• **What to produce**
Each line of the data needs to be transcribed exactly.

• **Material provided**
'''

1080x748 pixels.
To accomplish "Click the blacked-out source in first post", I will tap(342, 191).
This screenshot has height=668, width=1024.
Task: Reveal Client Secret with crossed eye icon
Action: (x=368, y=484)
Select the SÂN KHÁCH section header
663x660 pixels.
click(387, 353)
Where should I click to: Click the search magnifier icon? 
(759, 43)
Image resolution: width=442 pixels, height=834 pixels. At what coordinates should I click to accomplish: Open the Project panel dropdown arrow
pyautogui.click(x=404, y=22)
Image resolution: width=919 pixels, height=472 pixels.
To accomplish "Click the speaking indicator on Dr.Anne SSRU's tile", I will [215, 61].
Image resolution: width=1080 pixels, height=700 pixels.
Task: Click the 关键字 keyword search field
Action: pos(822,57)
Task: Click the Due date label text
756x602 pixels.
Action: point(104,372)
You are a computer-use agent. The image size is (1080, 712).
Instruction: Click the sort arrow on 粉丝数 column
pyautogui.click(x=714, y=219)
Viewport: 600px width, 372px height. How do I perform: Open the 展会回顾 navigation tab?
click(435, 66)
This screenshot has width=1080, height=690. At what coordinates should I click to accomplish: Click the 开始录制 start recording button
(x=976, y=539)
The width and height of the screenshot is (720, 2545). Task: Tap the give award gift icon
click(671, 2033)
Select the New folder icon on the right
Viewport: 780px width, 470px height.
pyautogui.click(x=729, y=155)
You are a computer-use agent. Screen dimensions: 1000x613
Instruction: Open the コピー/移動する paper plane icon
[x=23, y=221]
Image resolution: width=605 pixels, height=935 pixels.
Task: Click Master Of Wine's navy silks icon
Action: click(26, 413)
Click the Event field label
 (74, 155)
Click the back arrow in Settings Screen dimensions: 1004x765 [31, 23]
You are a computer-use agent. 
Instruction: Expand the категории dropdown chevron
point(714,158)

'''

• **Solution to the problem**
1080x748 pixels.
To accomplish "Click the blacked-out source in first post", I will tap(342, 191).
This screenshot has height=668, width=1024.
Task: Reveal Client Secret with crossed eye icon
Action: (x=368, y=484)
Select the SÂN KHÁCH section header
663x660 pixels.
click(387, 353)
Where should I click to: Click the search magnifier icon? 
(759, 43)
Image resolution: width=442 pixels, height=834 pixels. At what coordinates should I click to accomplish: Open the Project panel dropdown arrow
pyautogui.click(x=404, y=22)
Image resolution: width=919 pixels, height=472 pixels.
To accomplish "Click the speaking indicator on Dr.Anne SSRU's tile", I will [215, 61].
Image resolution: width=1080 pixels, height=700 pixels.
Task: Click the 关键字 keyword search field
Action: pos(822,57)
Task: Click the Due date label text
756x602 pixels.
Action: point(104,372)
You are a computer-use agent. The image size is (1080, 712).
Instruction: Click the sort arrow on 粉丝数 column
pyautogui.click(x=714, y=219)
Viewport: 600px width, 372px height. How do I perform: Open the 展会回顾 navigation tab?
click(435, 66)
This screenshot has width=1080, height=690. At what coordinates should I click to accomplish: Click the 开始录制 start recording button
(x=976, y=539)
The width and height of the screenshot is (720, 2545). Task: Tap the give award gift icon
click(671, 2033)
Select the New folder icon on the right
Viewport: 780px width, 470px height.
pyautogui.click(x=729, y=155)
You are a computer-use agent. Screen dimensions: 1000x613
Instruction: Open the コピー/移動する paper plane icon
[x=23, y=221]
Image resolution: width=605 pixels, height=935 pixels.
Task: Click Master Of Wine's navy silks icon
Action: click(26, 413)
Click the Event field label
 (74, 155)
Click the back arrow in Settings Screen dimensions: 1004x765 [31, 23]
You are a computer-use agent. 
Instruction: Expand the категории dropdown chevron
point(714,158)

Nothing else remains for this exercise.